Chapter Four: Chaos
Chirp! Chirp-chirp, Chir-ir-ir-ir-irrr-irp!
It was early April, and the thrush and meadowlark sang. The raven laughed at the pechers, "To-morrow! To-morrow! Ha! Ha! Ho ho!"
The children danced and played in the sunlight. School was out for two glorious weeks. The sun was a Pastoral Symphony on their yellow skin as they laughed and giggled and splashed about like free and happy birds. The fathers worked, looking forward to the Easter Break, when they too would be happy and free from care and duty, while the mothers stood at the thresholds of their homes, watching hesitantly as their children ran and laughed in the broad, safe, sunny lanes. The killings had stopped. It had been over two months since the last killings. The nightmare was over. But something inside Marge Simpson, her instinct as the giver and protector of her children's lives, kept her from being at ease.
"Where had they gone? Who were they? Are they still at school? Where are their parents?" and other such questions raced about in her tired head. She had discussed this with the other women of the town, with Mrs. Hibert, Mrs. Powers, the twins' mother, Agnes Skinner, Edna Krabappel, Lindsay Neagle, Kookie Kwan, and all the rest. Many shared her doubts as to the permanence of this peace, but all were happy to cast off the yoke of doubt and anxiety, at least for the Season.

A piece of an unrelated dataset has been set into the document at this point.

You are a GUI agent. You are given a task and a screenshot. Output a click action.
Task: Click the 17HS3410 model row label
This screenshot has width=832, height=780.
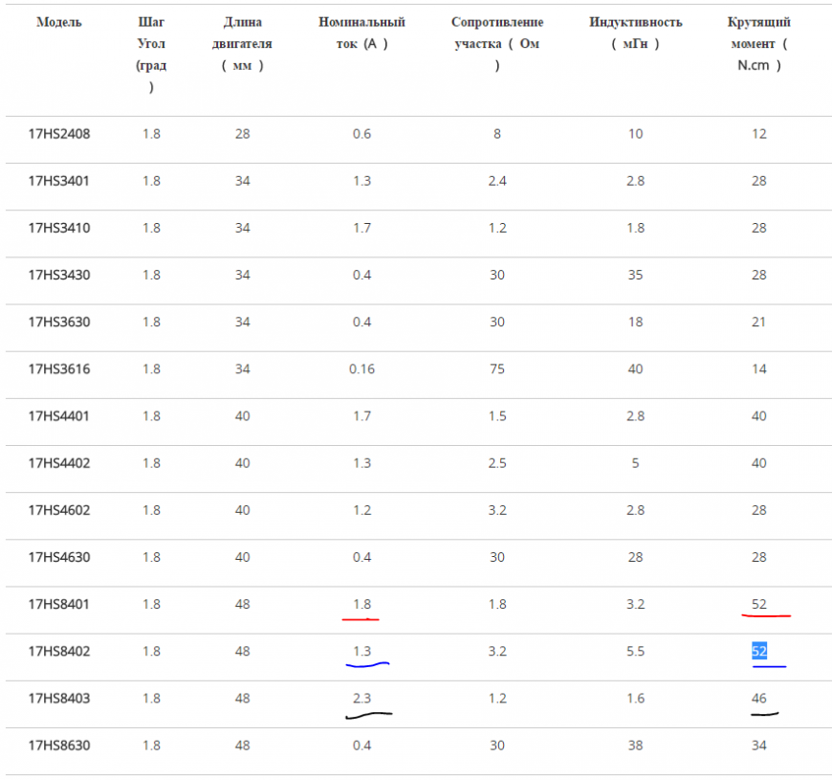coord(59,228)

Bart, too, was not at ease. Things could never go back to normal, for a feature of his normal life was his companion Millhouse. He sat on the overpass with Nelson, Frankie, Martin, Max, and Ralph, spitting down at passing cars.

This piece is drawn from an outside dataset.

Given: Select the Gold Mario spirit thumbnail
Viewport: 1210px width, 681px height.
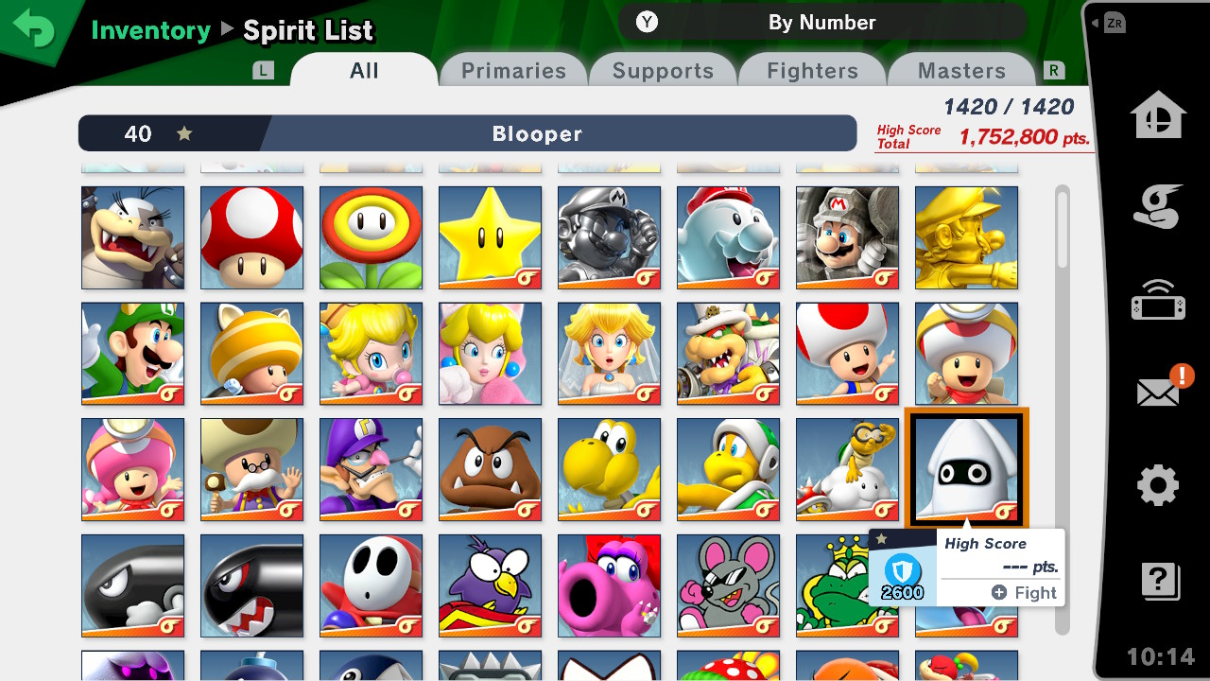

"My daddy puts your daddy in his car and takes him to jail. He has to stay there until he sobers up, or gives daddy money!"
"Yeah, uh-huh, Ralph."
"Boy," thought Bart, "This ain't the same without Millhouse."
"I'm gonna go home. Catch ya later!"
"Later."
"See ya!"
"I forgot I'm wearing chonies! I have to go change-change!"
Bart left on his bike. He rode through the streets, up and down the familiar avenues, watching the businesses fade into houses, and finally reaching his house. He took his bike into the backyard, and said 'hullo" to Santa's Little Helper. He threw his doggie toy, and he went to fetch it. Bart then went inside, and ascended the stairs to his room. As he walked past his sister's room, he heard horrible sobs in the lulls in her saxophone practice.
"Lis?"
"What?" she said, wiping her runny nose, and not waiting for an answer before resuming her practice.
"What's wrong? Something happen to Snowball V?"
"No it's…just…"
Bart sat on the bed next to her. She looked at him, and his heart ached at the sight of her red, teary eyes.
"Millhouse…!"
"Lisa…"
"He always was so nice to me…he always liked me! And now he's dead! I just wish that…I don't know! Maybe if I had pretended to like him, maybe if I had been a better friend…"
"Lisa, it's not your fault…"
"I mean I went out with Nelson! Nelson…of all people! Why couldn't I just have…loved Millhouse, if I had…"
"Lis, it's not your fault! It's the fault of whoever did it, and I don't care if the police have given up, we're gonna find them! With your brains and my connections to Springfield's underworld, we can do it!"
"Really?"
"Sure, we've solved crimes that have baffled the police before!"
"Okay, gather the troops, I'll get my supplies, and we'll meet at the tree house in eighteen hundred!"
"What?"
"Six o'clock," she explained dejectedly.
"Ohhh, got it."
At six that evening, Bart, Lisa, Larry, Frankie, Wendell, Martin, Allison, Max, Ralph, Jamie, Jimbo, Kearney, Dolph, and Nelson were assembled in the tree house.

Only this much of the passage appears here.